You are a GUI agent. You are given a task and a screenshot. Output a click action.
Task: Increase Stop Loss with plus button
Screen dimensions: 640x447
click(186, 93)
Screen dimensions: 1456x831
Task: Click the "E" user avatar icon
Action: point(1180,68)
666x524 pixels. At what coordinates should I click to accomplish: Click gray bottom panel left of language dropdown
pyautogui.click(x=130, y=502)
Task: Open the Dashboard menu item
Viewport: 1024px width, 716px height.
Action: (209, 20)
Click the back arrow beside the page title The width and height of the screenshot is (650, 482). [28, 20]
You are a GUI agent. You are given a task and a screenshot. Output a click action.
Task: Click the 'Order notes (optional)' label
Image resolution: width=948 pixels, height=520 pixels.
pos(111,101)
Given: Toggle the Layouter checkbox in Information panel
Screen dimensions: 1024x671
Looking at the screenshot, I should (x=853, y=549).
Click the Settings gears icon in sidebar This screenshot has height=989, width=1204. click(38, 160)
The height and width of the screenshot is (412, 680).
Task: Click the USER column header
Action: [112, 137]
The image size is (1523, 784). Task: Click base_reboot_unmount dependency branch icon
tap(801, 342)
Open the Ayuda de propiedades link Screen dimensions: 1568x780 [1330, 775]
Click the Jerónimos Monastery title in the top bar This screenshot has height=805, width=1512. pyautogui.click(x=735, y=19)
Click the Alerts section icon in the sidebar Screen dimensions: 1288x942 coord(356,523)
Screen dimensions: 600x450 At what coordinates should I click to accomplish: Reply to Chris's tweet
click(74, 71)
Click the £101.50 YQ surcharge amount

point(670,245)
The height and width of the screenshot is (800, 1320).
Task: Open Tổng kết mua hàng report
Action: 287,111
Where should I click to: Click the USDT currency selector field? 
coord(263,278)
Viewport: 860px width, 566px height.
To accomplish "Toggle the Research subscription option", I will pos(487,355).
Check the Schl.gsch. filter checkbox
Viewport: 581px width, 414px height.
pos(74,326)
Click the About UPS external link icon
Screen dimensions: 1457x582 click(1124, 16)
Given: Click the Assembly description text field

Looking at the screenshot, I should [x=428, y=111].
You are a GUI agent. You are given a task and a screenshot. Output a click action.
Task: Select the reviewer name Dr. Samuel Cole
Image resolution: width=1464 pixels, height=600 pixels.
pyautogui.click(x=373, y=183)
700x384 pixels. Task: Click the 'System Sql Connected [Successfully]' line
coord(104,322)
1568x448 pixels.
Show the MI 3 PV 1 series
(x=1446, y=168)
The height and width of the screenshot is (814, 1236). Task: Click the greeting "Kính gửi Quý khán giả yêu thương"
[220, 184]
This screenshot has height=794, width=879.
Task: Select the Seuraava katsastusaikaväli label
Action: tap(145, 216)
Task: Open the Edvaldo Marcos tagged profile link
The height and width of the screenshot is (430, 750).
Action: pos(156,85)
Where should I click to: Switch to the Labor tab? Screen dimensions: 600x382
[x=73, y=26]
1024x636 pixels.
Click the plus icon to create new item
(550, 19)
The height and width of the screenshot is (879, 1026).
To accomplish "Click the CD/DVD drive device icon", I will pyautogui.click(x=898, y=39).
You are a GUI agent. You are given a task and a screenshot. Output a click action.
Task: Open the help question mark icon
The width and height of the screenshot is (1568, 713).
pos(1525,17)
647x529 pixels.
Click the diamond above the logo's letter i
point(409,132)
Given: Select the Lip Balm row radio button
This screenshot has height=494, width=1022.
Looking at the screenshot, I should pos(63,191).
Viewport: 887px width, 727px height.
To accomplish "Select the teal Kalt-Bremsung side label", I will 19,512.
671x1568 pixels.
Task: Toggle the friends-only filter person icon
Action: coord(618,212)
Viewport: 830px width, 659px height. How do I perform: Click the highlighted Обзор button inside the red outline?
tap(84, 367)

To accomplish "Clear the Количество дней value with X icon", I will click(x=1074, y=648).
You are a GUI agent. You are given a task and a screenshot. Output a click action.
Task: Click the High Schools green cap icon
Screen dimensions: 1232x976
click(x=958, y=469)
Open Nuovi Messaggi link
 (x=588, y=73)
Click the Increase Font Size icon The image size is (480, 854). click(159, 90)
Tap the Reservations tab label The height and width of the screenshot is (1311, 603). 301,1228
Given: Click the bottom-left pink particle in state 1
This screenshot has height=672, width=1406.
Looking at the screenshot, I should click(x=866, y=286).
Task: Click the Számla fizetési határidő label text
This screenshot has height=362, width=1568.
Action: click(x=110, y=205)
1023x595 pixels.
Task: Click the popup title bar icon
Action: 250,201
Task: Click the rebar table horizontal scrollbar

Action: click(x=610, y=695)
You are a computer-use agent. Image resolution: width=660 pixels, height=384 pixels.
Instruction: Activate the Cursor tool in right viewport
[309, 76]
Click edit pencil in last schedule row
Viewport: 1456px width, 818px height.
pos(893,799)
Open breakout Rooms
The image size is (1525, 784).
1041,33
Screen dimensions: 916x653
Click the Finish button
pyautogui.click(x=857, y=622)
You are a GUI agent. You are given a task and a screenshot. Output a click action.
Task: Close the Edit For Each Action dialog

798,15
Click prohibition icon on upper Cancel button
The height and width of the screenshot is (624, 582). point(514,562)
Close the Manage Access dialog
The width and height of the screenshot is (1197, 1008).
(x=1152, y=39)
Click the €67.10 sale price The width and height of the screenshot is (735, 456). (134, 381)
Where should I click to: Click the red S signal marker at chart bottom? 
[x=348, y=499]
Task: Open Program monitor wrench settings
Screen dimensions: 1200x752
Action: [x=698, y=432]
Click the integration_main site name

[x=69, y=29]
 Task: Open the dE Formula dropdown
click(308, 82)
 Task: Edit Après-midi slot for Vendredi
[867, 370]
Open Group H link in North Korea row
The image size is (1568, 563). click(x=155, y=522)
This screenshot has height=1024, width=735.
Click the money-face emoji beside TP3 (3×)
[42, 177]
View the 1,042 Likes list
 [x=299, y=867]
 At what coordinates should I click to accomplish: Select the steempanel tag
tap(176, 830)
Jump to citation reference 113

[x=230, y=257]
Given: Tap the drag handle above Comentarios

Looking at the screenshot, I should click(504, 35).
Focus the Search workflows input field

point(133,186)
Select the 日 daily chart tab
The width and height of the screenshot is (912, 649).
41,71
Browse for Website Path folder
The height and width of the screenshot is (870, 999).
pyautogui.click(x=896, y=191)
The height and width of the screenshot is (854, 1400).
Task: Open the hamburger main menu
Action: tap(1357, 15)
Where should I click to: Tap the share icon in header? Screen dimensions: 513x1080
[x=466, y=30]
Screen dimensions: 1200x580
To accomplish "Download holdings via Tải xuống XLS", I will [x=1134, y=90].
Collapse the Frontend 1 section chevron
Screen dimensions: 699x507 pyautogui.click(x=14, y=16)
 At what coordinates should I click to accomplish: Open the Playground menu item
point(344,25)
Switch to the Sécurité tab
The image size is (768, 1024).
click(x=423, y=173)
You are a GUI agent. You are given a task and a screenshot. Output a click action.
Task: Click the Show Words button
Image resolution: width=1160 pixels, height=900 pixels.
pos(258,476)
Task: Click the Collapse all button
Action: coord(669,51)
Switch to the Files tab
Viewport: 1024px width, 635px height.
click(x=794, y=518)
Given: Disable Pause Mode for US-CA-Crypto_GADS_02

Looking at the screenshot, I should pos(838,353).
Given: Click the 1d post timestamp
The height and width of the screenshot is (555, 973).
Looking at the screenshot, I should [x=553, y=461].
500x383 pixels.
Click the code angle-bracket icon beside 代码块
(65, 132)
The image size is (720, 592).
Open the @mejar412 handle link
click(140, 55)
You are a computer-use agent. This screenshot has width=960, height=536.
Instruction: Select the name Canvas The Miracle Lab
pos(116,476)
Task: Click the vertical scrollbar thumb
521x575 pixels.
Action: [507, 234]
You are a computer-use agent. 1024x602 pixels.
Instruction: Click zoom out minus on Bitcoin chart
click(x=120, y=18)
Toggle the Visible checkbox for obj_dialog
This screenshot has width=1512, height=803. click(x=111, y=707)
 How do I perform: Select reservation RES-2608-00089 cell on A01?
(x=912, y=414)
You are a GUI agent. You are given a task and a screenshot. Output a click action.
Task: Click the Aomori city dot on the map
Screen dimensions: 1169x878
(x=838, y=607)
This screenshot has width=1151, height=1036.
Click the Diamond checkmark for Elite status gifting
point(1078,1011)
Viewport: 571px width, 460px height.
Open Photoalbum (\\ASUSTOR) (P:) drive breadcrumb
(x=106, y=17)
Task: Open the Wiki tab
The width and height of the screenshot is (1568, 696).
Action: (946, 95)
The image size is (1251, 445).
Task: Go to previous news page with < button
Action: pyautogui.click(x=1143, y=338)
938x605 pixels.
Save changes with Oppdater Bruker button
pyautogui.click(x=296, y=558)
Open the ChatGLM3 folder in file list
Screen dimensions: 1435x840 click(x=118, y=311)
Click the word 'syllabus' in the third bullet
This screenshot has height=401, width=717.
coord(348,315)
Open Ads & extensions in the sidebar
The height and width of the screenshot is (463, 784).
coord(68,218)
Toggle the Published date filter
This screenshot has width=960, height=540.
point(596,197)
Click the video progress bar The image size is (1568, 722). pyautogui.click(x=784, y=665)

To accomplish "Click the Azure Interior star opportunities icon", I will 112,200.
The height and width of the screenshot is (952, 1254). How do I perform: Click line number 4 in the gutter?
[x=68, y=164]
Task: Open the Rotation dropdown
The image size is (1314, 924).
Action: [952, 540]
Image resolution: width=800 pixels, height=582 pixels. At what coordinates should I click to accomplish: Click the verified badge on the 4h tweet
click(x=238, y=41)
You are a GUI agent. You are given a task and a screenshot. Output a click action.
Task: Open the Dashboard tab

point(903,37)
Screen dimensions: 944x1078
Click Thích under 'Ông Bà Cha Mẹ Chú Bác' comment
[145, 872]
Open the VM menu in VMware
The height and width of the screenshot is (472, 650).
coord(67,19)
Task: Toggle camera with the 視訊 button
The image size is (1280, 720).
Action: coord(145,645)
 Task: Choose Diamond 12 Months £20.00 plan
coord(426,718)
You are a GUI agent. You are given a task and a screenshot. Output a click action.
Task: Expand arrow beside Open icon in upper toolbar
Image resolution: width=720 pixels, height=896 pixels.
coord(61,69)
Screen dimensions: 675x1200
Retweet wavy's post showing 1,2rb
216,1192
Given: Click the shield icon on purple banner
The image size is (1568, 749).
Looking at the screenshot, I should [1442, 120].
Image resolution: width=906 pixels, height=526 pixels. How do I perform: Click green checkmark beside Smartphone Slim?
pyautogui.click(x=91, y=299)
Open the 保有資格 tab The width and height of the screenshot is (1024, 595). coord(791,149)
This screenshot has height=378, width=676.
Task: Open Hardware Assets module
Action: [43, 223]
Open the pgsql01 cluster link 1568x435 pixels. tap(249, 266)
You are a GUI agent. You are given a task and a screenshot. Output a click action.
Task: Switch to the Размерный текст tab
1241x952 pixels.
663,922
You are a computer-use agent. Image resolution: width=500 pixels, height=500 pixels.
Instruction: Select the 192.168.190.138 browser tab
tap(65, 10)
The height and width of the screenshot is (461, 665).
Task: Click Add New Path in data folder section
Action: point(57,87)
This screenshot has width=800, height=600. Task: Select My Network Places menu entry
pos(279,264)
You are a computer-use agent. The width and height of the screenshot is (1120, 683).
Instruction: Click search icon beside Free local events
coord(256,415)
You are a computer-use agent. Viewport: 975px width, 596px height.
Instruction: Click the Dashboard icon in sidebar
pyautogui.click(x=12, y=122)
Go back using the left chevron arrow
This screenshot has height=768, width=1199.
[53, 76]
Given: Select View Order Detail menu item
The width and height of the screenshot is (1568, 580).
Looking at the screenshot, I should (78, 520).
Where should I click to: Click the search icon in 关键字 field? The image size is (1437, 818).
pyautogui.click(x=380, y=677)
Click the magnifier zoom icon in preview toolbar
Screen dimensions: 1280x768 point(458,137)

===============

▶ [Your goal]: Repeat precisely, and with nothing added, every line from the one containing "Click the magnifier" to the last line of the listing above.

▶ [Result of the exercise]:
Click the magnifier zoom icon in preview toolbar
Screen dimensions: 1280x768 point(458,137)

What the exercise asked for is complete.